PPB Group Bhd’s net profit for the second quarter ended June 30, 2019 (2Q19) plunged 47.46% year-on-year (YoY) to RM159.98 million on weaker contribution from Wilmar International Ltd and the grain and agribusiness segment.

Earnings per share for the three months fell to 11.25 sen from 21.4 sen in 2Q18.

Revenue, however, increased 6.48% YoY to RM1.15 billion.

In an exchange filing yesterday, PPB noted the grain and agribusiness segment revenue increased by 11% YoY to RM809 million on improved flour prices, partially offset by lower sales of feed.

Its profit was lower at RM25 million from RM66 million in 2Q18, mainly due to higher raw material costs.

Revenue for its consumer products segment in the quarter remained flat at RM167 million against RM169 million in 2Q18, while profit was lower at RM1 million from RM4 million in the same quarter last year, attributable to lower sales of in-house products and higher operating costs at the bakery division.

Moreover, revenue and profit for PPB’s film exhibition and distribution segment in 2Q19 was up by 15% to RM146 million (2Q18: RM127 million) and 45% to RM21 million (2Q18: RM15 million) respectively, due to strong performance from 2019 blockbusters and theatrical distribution of local titles during the period.

Meanwhile, revenue and profit for PPB’s environmental engineering and utilities segment during the period was lower at RM36 million (2Q18: RM51 million) and RM3 million (2Q18: RM8 million) respectively as several new projects are at the initial stage of implementation.

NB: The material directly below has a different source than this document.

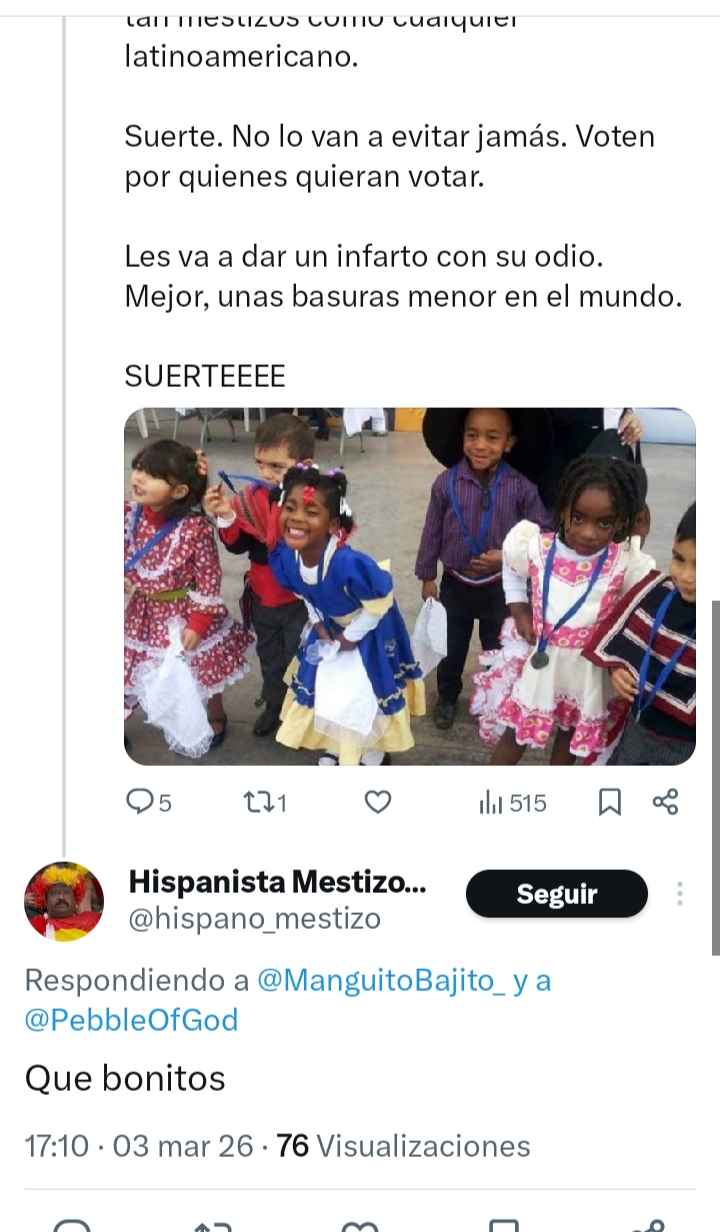Open the three-dot menu beside Seguir

click(x=680, y=894)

For the quarter, its property segment recorded a revenue of RM16 million (2Q18: RM12 million) and profit of RM8 million (2Q18: RM6 million), mainly attributable to higher progress billing from the Megah Rise project.

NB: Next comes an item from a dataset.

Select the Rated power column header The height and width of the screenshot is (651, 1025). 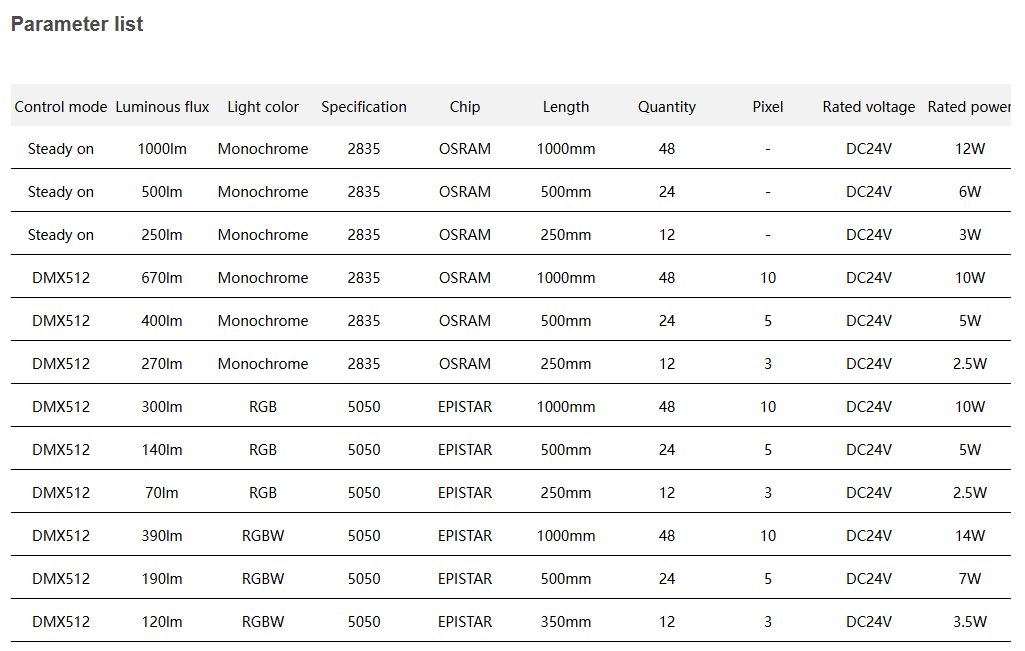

PPB’s investments and other operations have combined segment profits of RM133 million in 2Q19, lower than RM247 million in 2Q18 as profit contribution from Wilmar was lower at RM117 million (2Q18: RM230 million).

PPB said its main business segments are expected to perform satisfactorily for the year, with Wilmar’s performance to continue contributing substantially to the overall profitability of the group.

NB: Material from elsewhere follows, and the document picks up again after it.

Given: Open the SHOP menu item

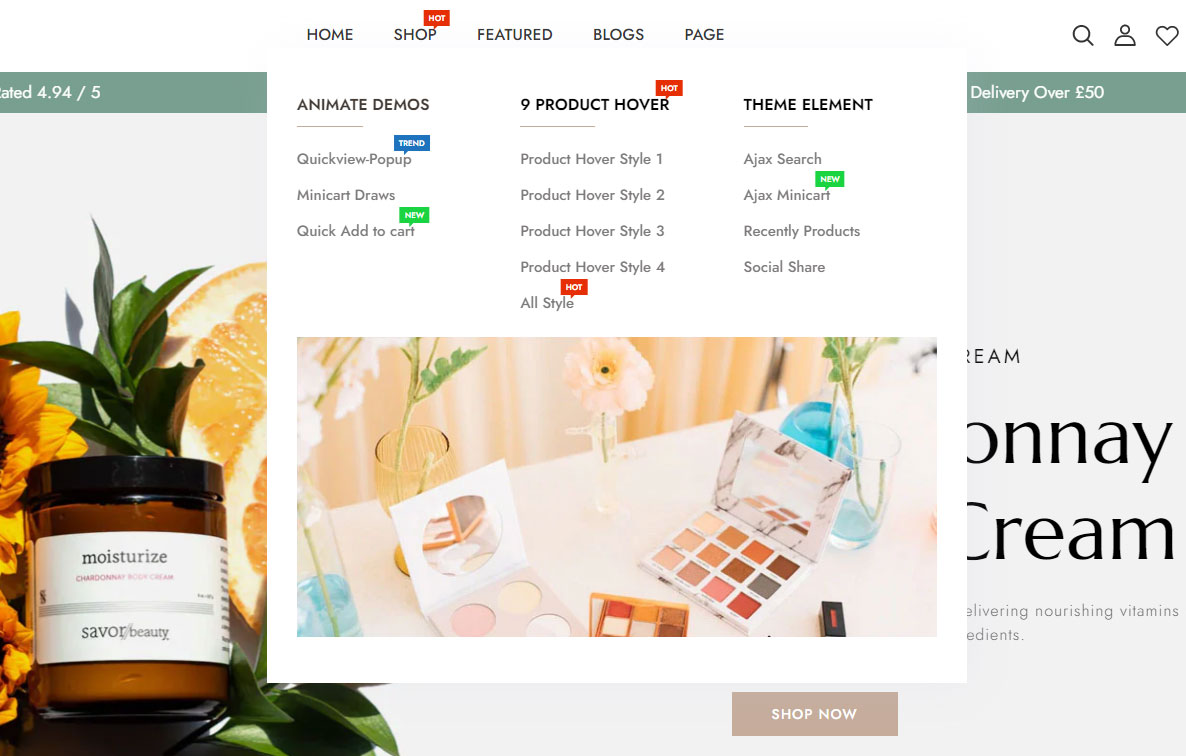Looking at the screenshot, I should point(414,35).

“Notwithstanding a volatile commodity and foreign-exchange market, the grains and agribusiness segment will capitalise on its established market position and synergistic strategies to remain resilient. The segment is expected to perform satisfactorily,” it noted in an exchange filing yesterday.

The group expects the performance of the consumer products segment to remain stable, and film exhibition and distribution to be supported by the introduction of new cinematic technology and facilities in selected locations, the opening of new cinemas and strong title releases.

The environmental engineering and utilities segment will maintain its focus on replenishing the orderbook and exploring new project opportunities, while the property segment will continue executing existing projects and improve the yield of existing investment properties.

For the first half of 2019, PPB’s net profit declined 17.32% YoY to RM408.42 million, while revenue increased 3.59% YoY to RM2.31 billion.

PPB has declared an interim dividend of eight sen per share to be paid on Oct 2, 2019.